Segment Start: WORKING DATA
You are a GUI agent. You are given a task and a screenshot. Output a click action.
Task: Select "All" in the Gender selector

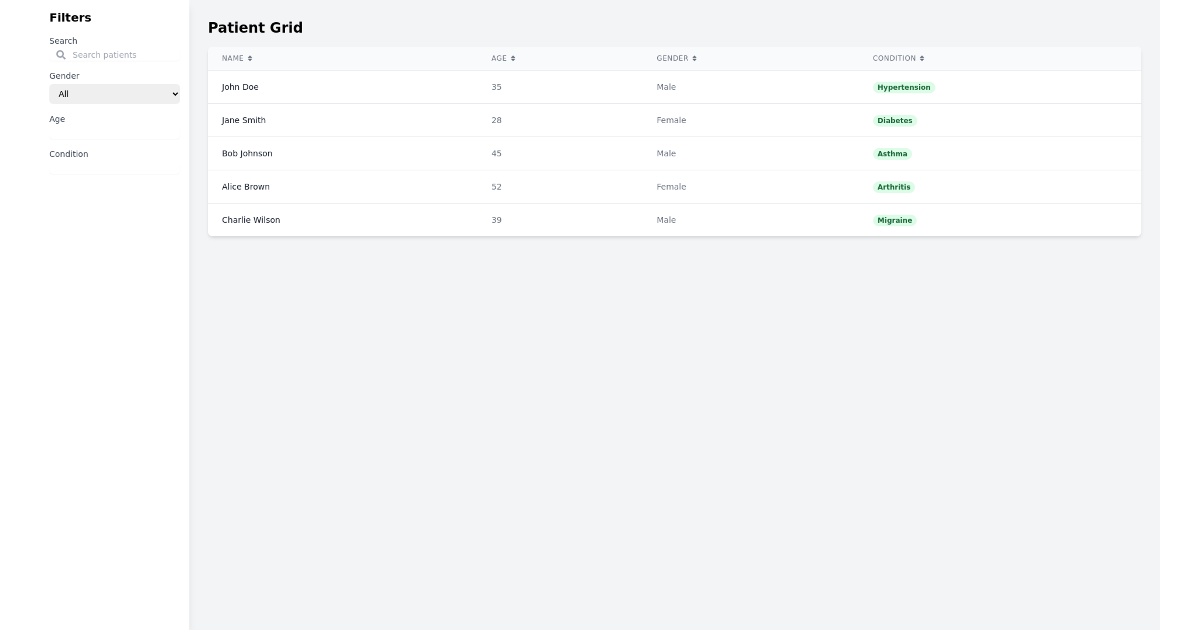[113, 93]
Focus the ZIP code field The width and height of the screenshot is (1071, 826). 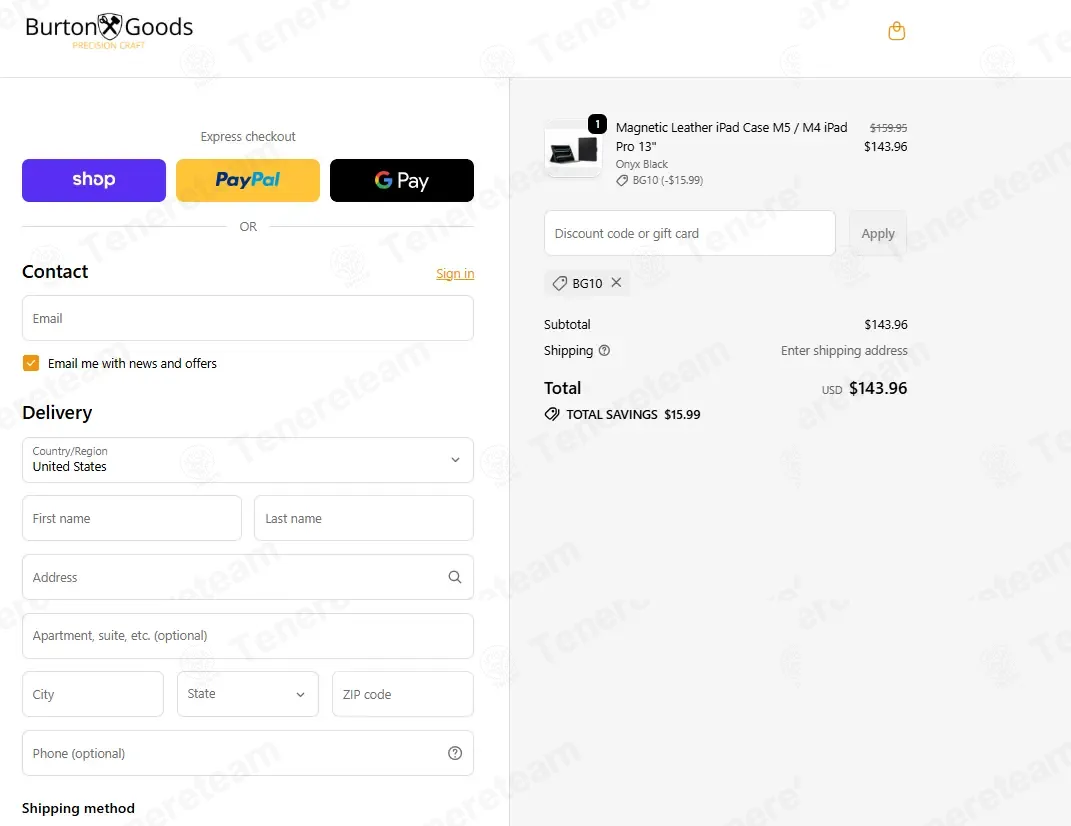[402, 694]
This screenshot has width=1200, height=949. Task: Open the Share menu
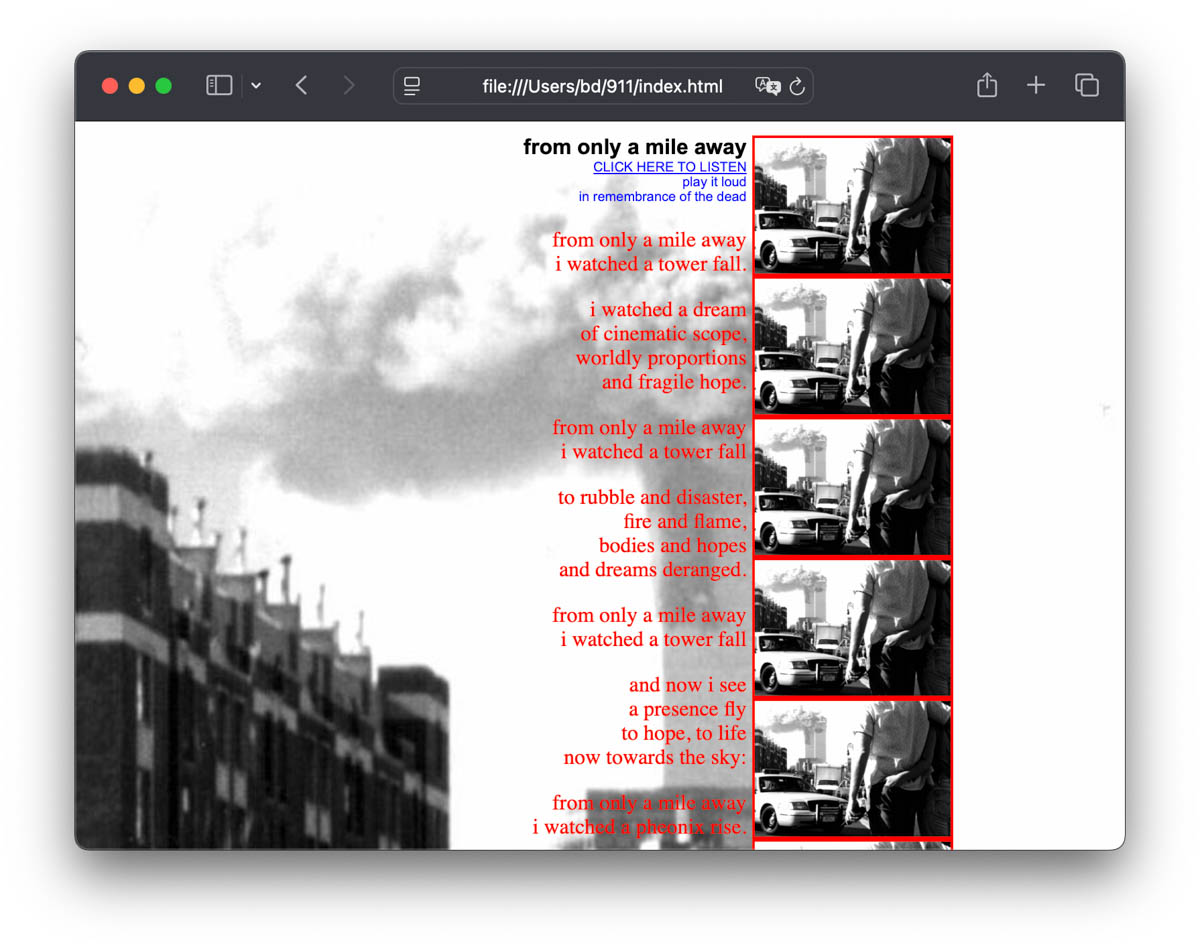coord(986,86)
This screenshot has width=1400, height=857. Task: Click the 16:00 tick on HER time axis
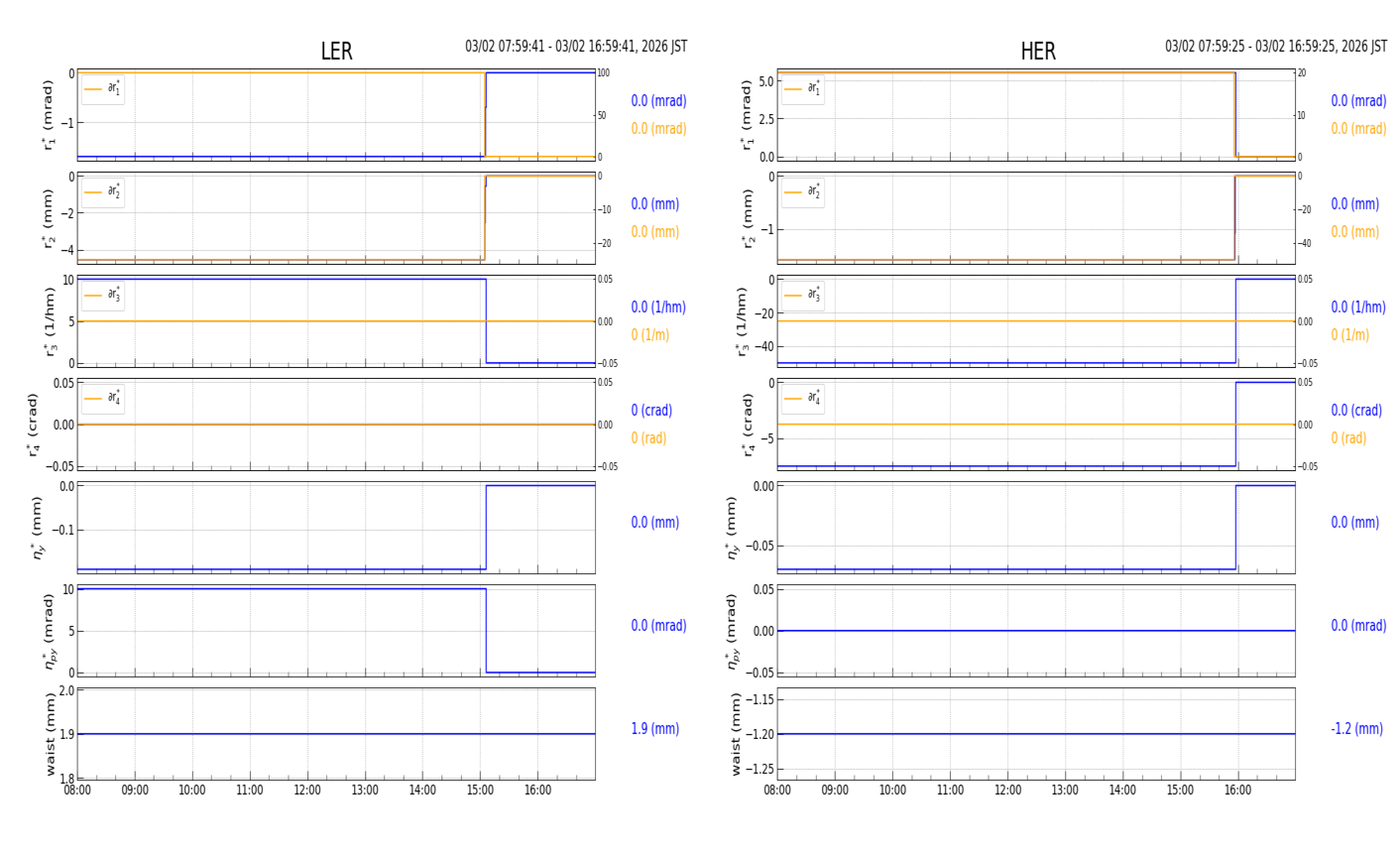click(x=1237, y=791)
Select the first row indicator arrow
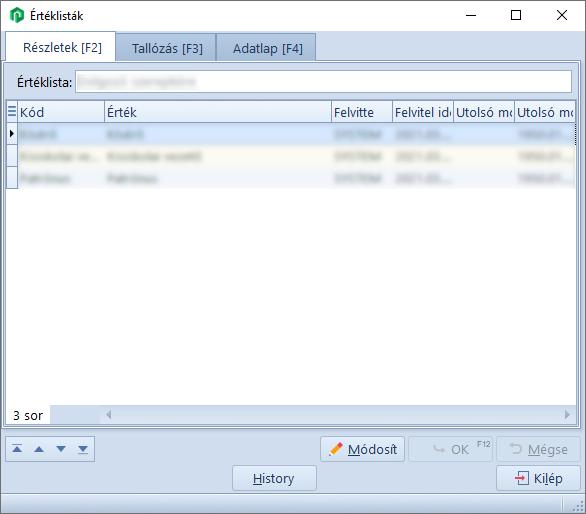The height and width of the screenshot is (514, 586). point(12,133)
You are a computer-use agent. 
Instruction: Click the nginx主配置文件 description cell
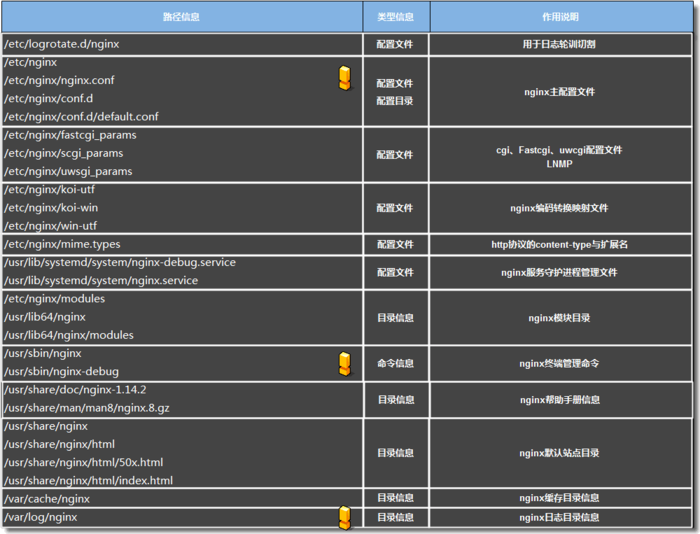click(x=560, y=91)
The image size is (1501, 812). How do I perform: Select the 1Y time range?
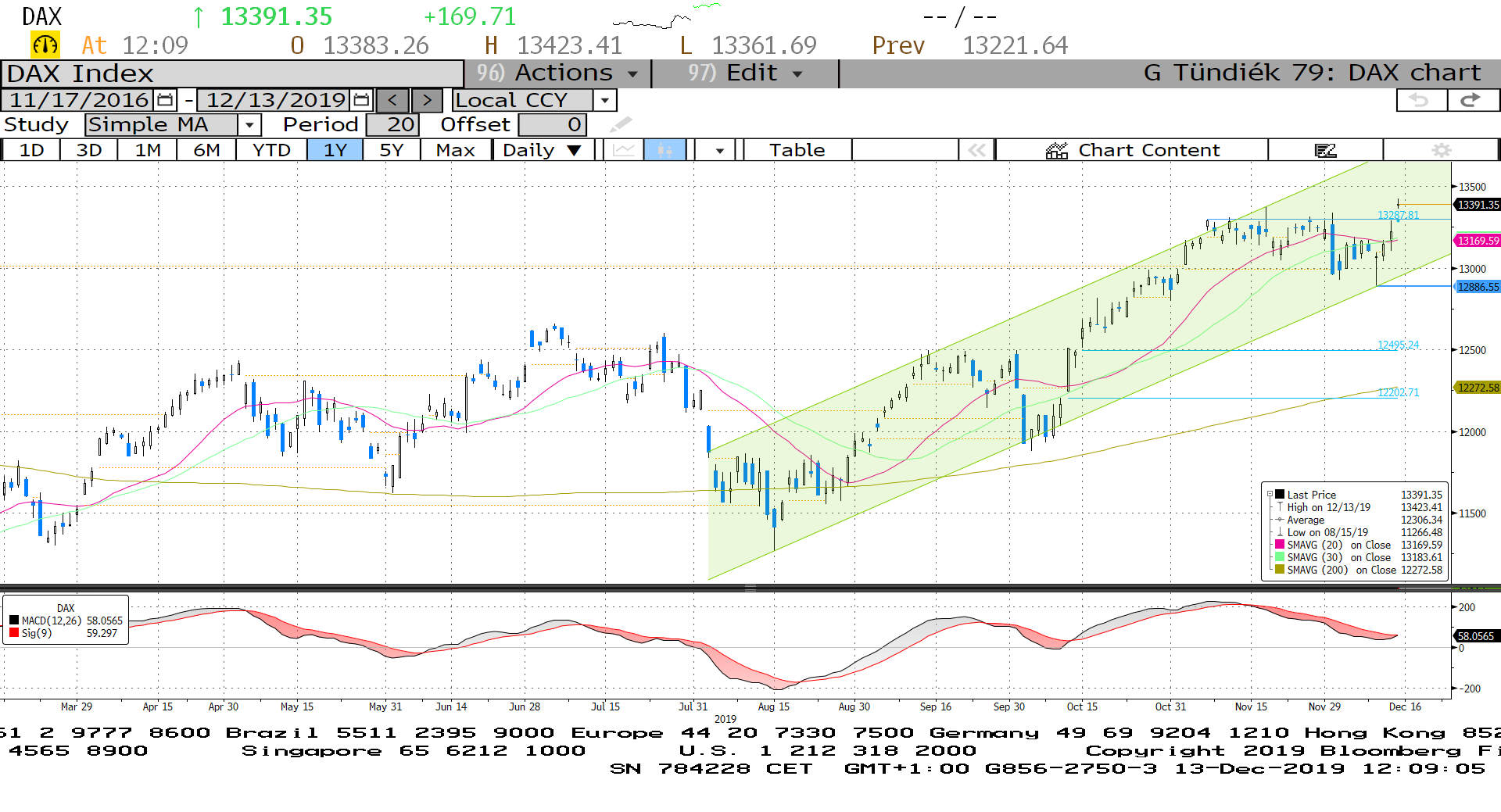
Segment End: WORKING DATA
Copy each line in the data that holds the word "agent".

◆ **SOLVED PROBLEM**:
You are a GUI agent. You are given a task and a screenshot. Output a click action.
You are a computer-use agent. 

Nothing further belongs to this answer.